Change-Id: Ia66898abc7f622070b184b21fce8cc6140c4cebf
diff --git a/internal/ceres/solver_impl.cc b/internal/ceres/solver_impl.cc
index 4bedbe3..7e90c9b 100644
--- a/internal/ceres/solver_impl.cc
+++ b/internal/ceres/solver_impl.cc
@@ -52,6 +52,13 @@
#include "ceres/wall_time.h"
namespace ceres {
+
+Solver::Options::~Options() {
+ if (ordering != NULL) {
+ delete ordering;
+ }
+}
+
namespace internal {
namespace {
@@ -202,57 +209,11 @@
Solver::Summary* summary) {
double solver_start_time = WallTimeInSeconds();
Solver::Options options(original_options);
-
- // Code for supporting both the old and the new ordering API. This
- // code will get refactored and re-written as the old API is
- // steadily deprecated.
-
- // Clobber all the input parameters from the old api parameters.
- if (options.use_new_ordering_api) {
- // For linear solvers which are not of Schur type, do nothing.
- options.ordering.clear();
- options.num_eliminate_blocks = 0;
- options.ordering_type = NATURAL;
-
- if (IsSchurType(options.linear_solver_type)) {
- if (options.ordering_new_api == NULL) {
- // User says we are free to find the independent set, and order
- // any which way.
- options.ordering_type = SCHUR;
- } else {
- // User has given an ordering and asked for a Schur type solver.
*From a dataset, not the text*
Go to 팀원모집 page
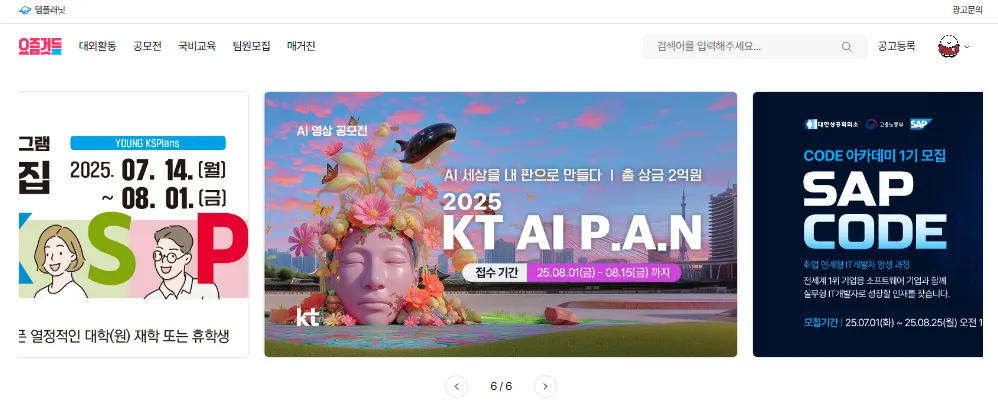This screenshot has width=998, height=411. (251, 46)
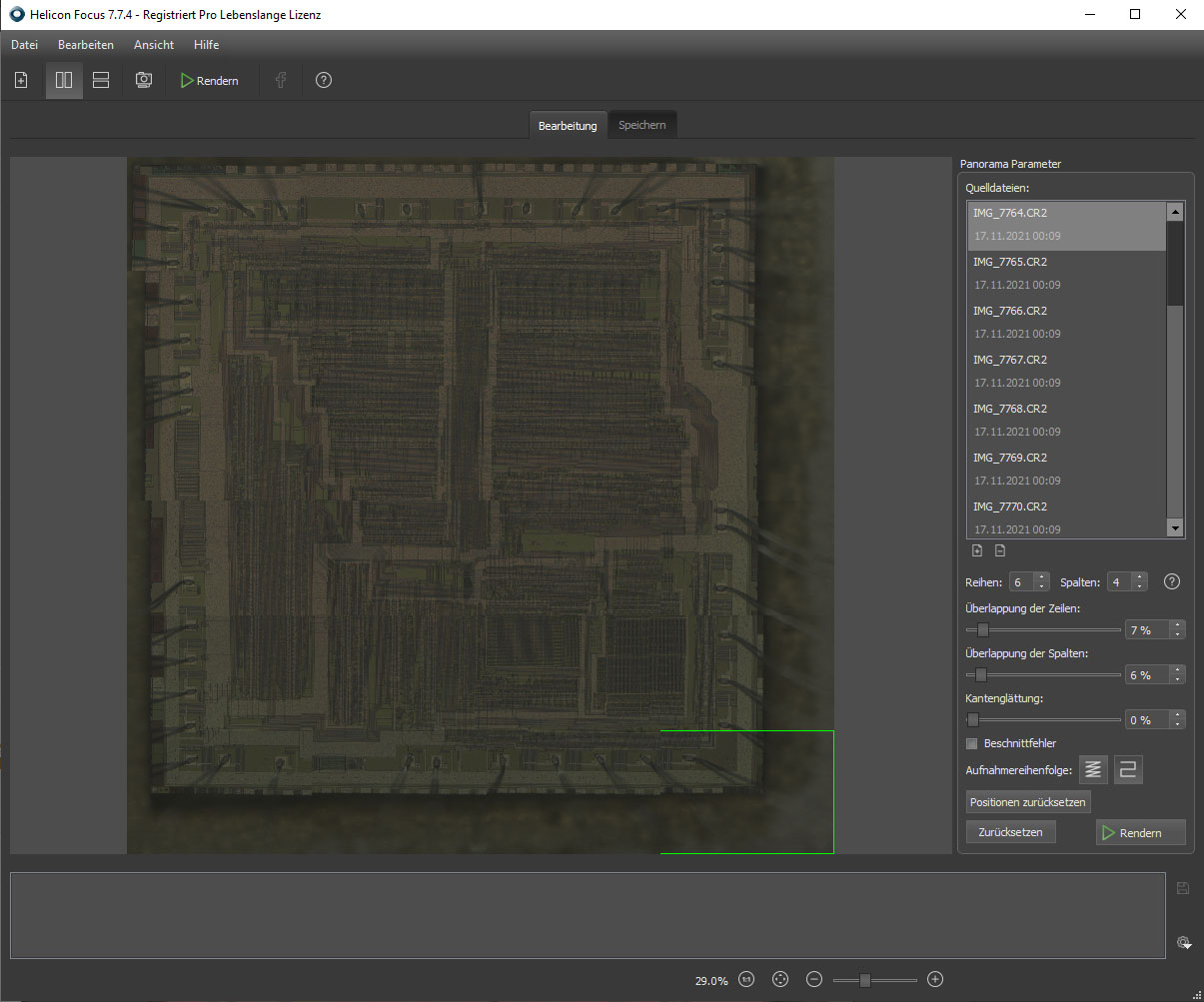
Task: Increase Reihen value with the up arrow
Action: (1042, 577)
- options.ordering_type = USER;
-
- // The lowest numbered group corresponds to
- // num_eliminate_blocks e_blocks.
- const map<int, set<double*> >& group_id_to_parameter_block
- = options.ordering_new_api->group_id_to_parameter_blocks();
-
- map<int, set<double*> >::const_iterator it =
- group_id_to_parameter_block.begin();
- CHECK(it != group_id_to_parameter_block.end());
-
- options.num_eliminate_blocks = it->second.size();
- for (; it != group_id_to_parameter_block.end(); ++it) {
- options.ordering.insert(options.ordering.end(),
- it->second.begin(),
- it->second.end());
- }
- CHECK_EQ(options.ordering.size(),
- original_problem_impl->NumParameterBlocks());
- }
- }
- } else {
- CHECK(options.ordering_new_api == NULL);
- }
-
-
Program* original_program = original_problem_impl->mutable_program();
ProblemImpl* problem_impl = original_problem_impl;
// Reset the summary object to its default values.
*CHECK_NOTNULL(summary) = Solver::Summary();
-
#ifndef CERES_USE_OPENMP
if (options.num_threads > 1) {
LOG(WARNING)
@@ -270,25 +231,10 @@
}
#endif
- if (IsSchurType(options.linear_solver_type) &&
- options.ordering_type != SCHUR &&
- options.num_eliminate_blocks < 1) {
- summary->error =
- StringPrintf("Using a Schur type solver with %s"
- " ordering requires that"
- " Solver::Options::num_eliminate_blocks"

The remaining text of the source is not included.